• _What to work on_
Revise the records from their start through the line containing "tap(970, 392)", replacing "height" with "vertical size" and leaving everything else unchanged. Omit the pictures from your answer.

━━━━━━━━━━━━━━━━

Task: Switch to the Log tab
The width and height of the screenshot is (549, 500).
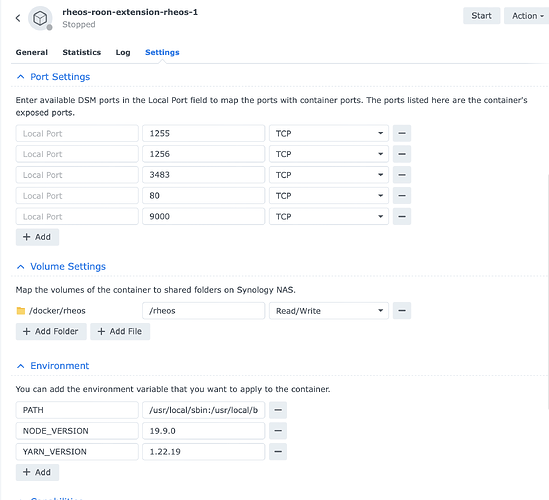Action: [123, 53]
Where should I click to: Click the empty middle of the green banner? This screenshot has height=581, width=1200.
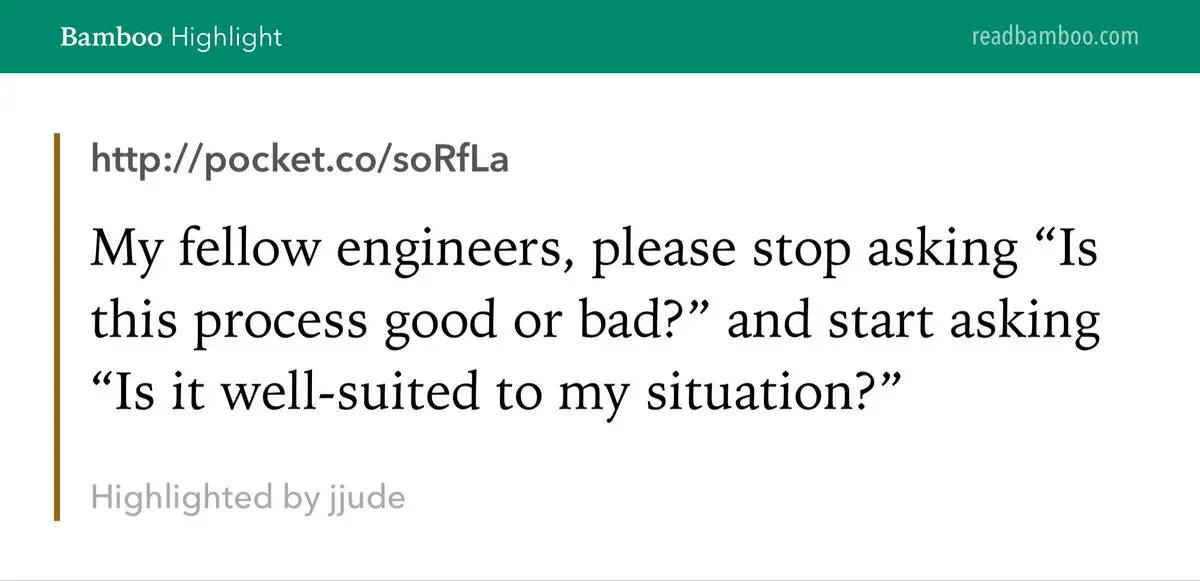tap(620, 37)
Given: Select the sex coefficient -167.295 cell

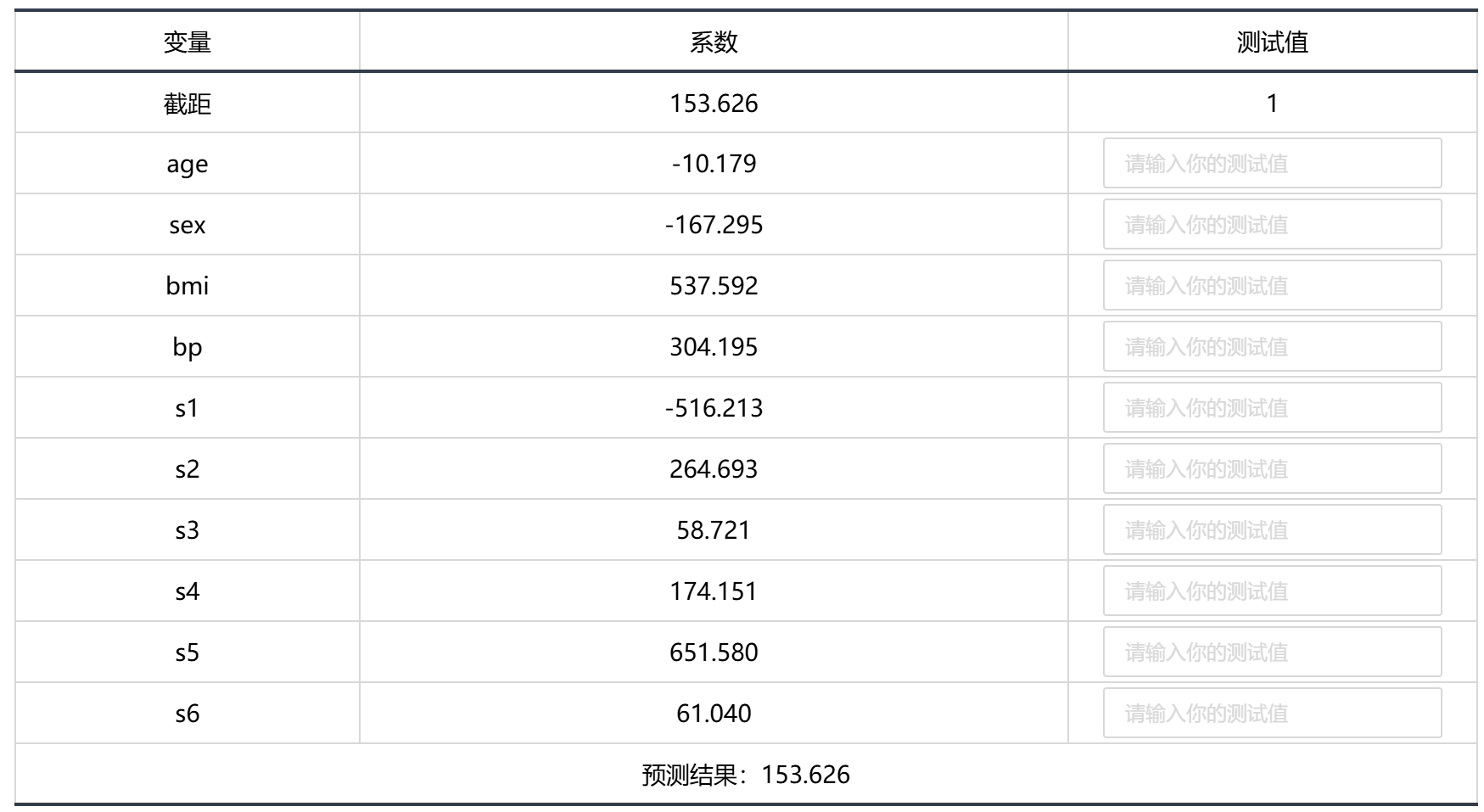Looking at the screenshot, I should coord(714,224).
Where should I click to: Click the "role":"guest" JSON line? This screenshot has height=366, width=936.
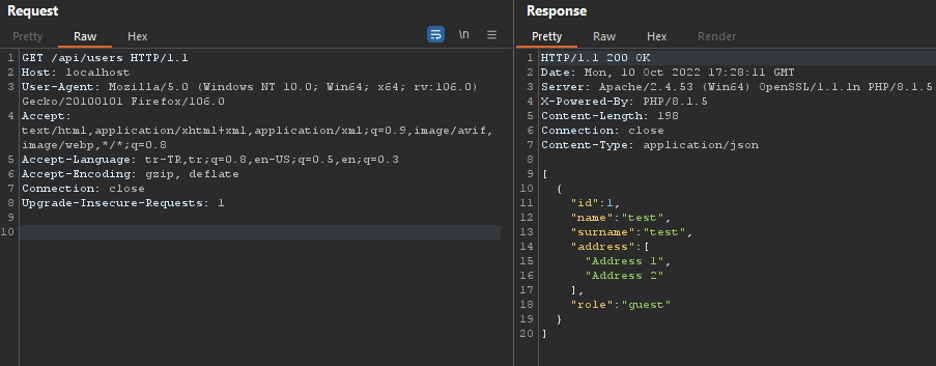pos(621,305)
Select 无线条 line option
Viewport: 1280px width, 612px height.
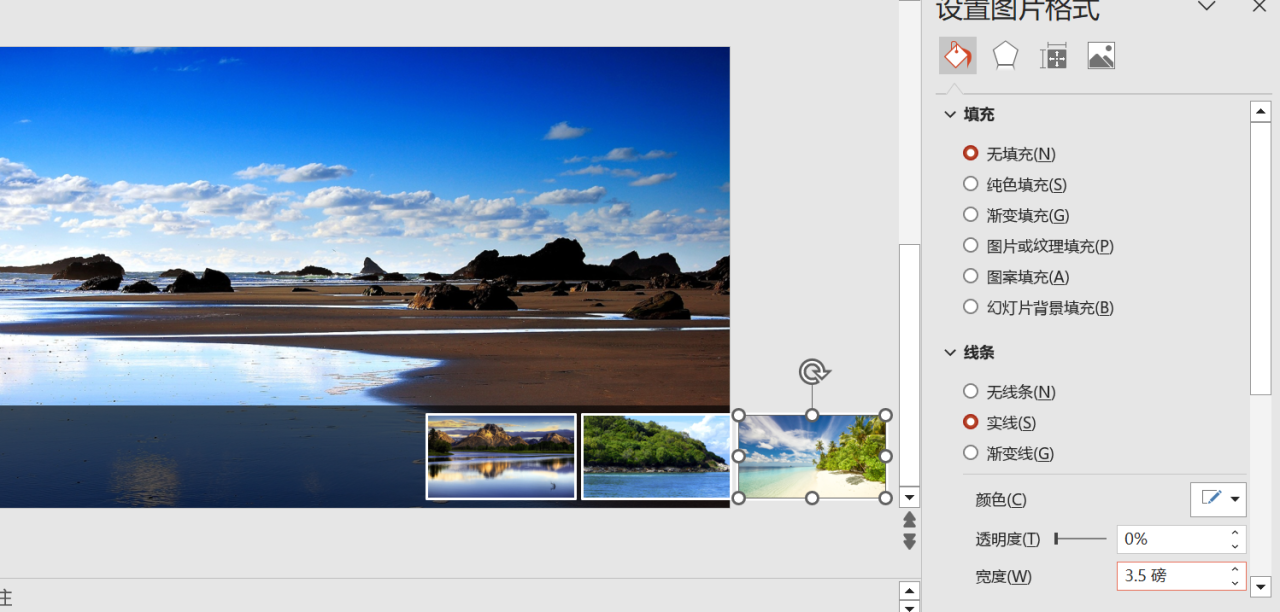tap(970, 392)
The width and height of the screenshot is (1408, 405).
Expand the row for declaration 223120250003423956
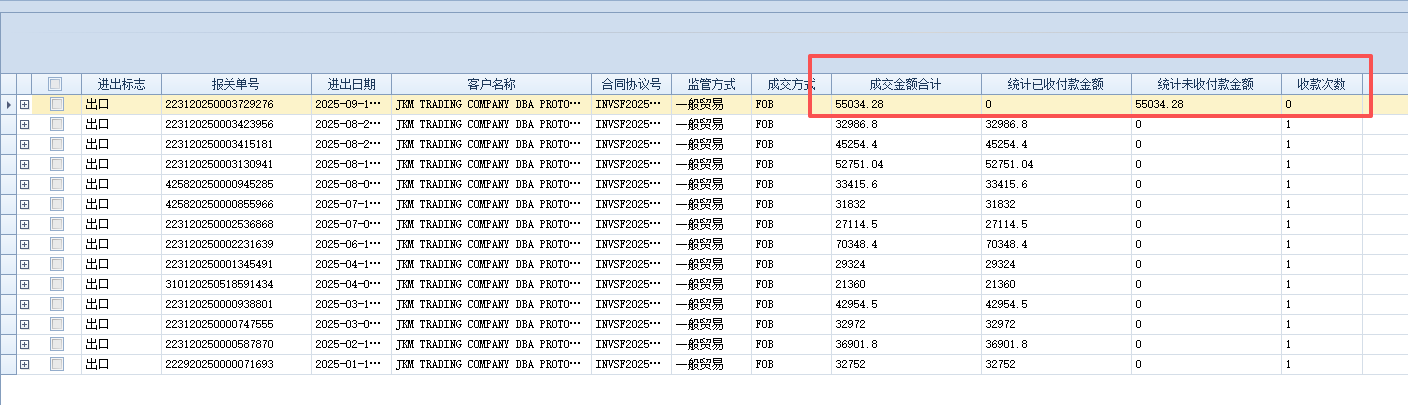point(25,124)

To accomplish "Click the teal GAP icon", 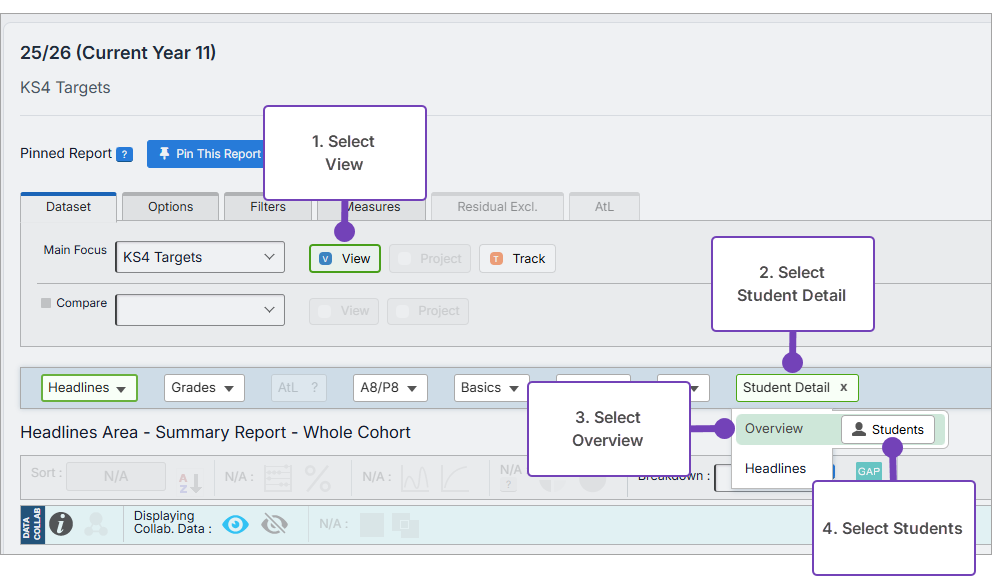I will pos(868,471).
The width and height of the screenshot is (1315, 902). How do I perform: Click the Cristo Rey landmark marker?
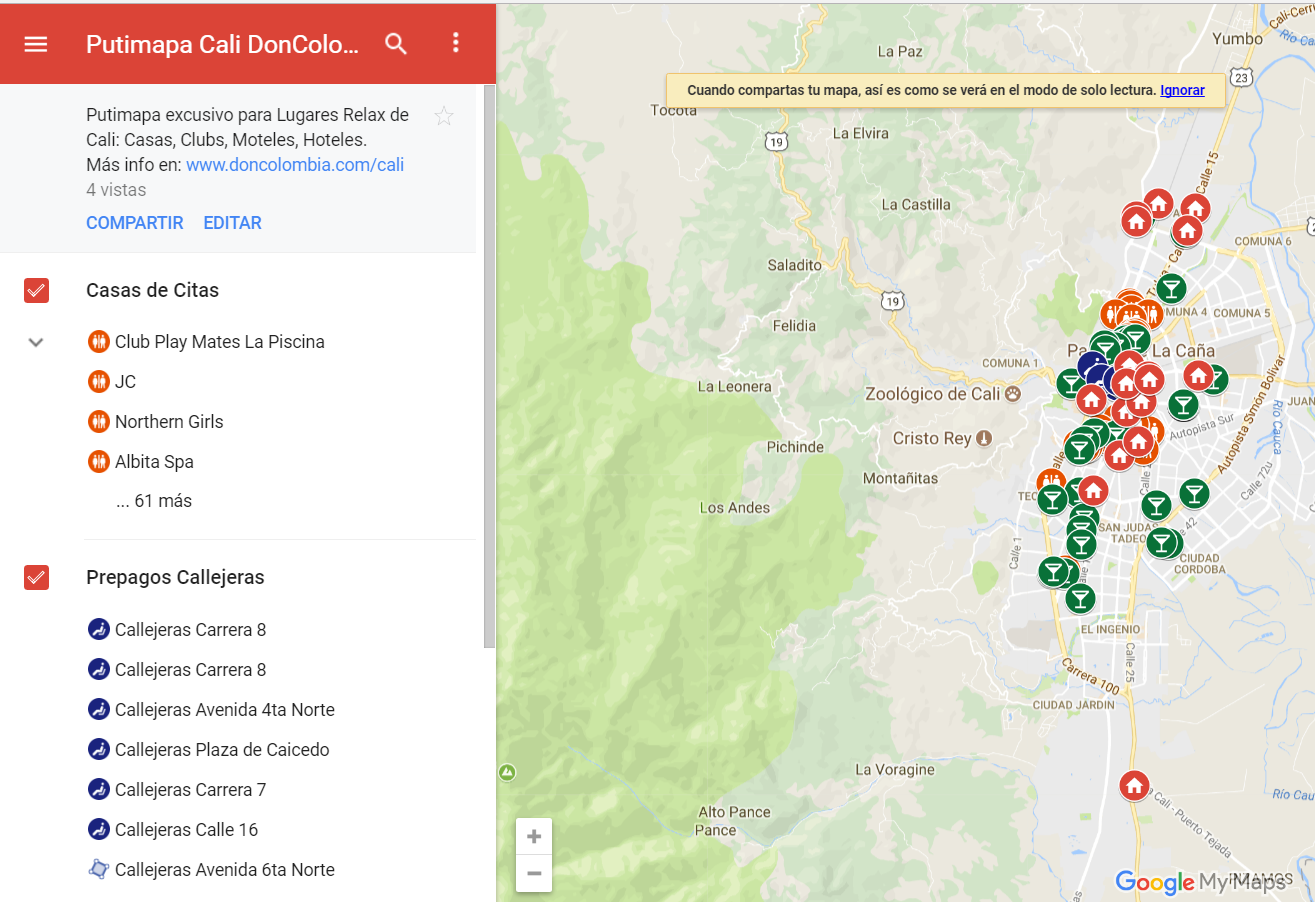point(984,438)
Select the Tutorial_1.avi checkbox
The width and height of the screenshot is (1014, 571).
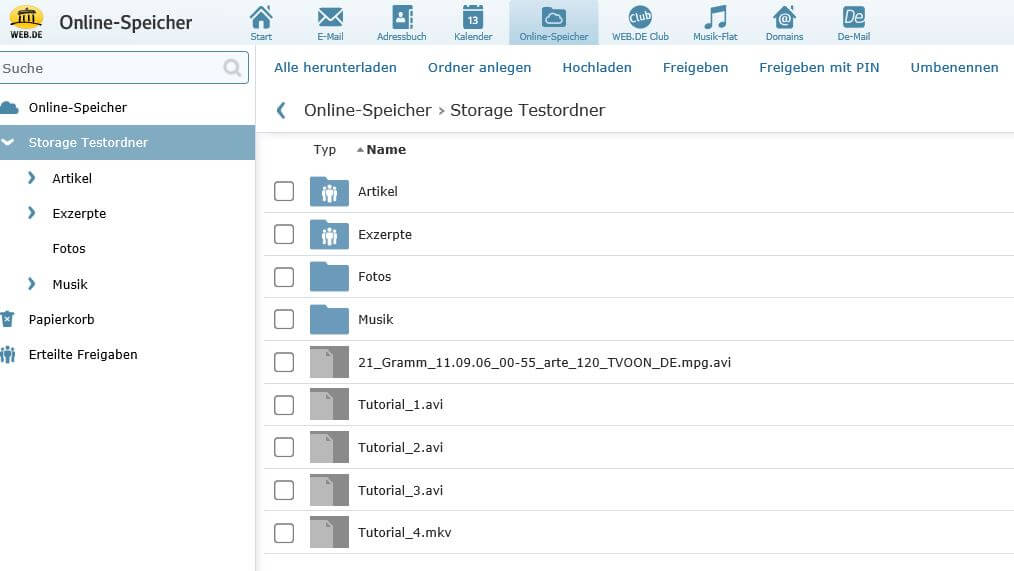284,405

━━━━━━━━━━━━━━━━

• _Exercise output_
Task: Switch to the Log tab
The width and vertical size of the screenshot is (549, 500).
Action: [123, 53]
Where should I click to: Click the empty middle of the green banner? This screenshot has vertical size=581, width=1200.
tap(620, 37)
Given: Select the sex coefficient -167.295 cell

Looking at the screenshot, I should coord(714,224).
Where should I click to: Click the "role":"guest" JSON line? This screenshot has vertical size=366, width=936.
pos(621,305)
Select 无线条 line option
Viewport: 1280px width, 612px vertical size.
tap(970, 392)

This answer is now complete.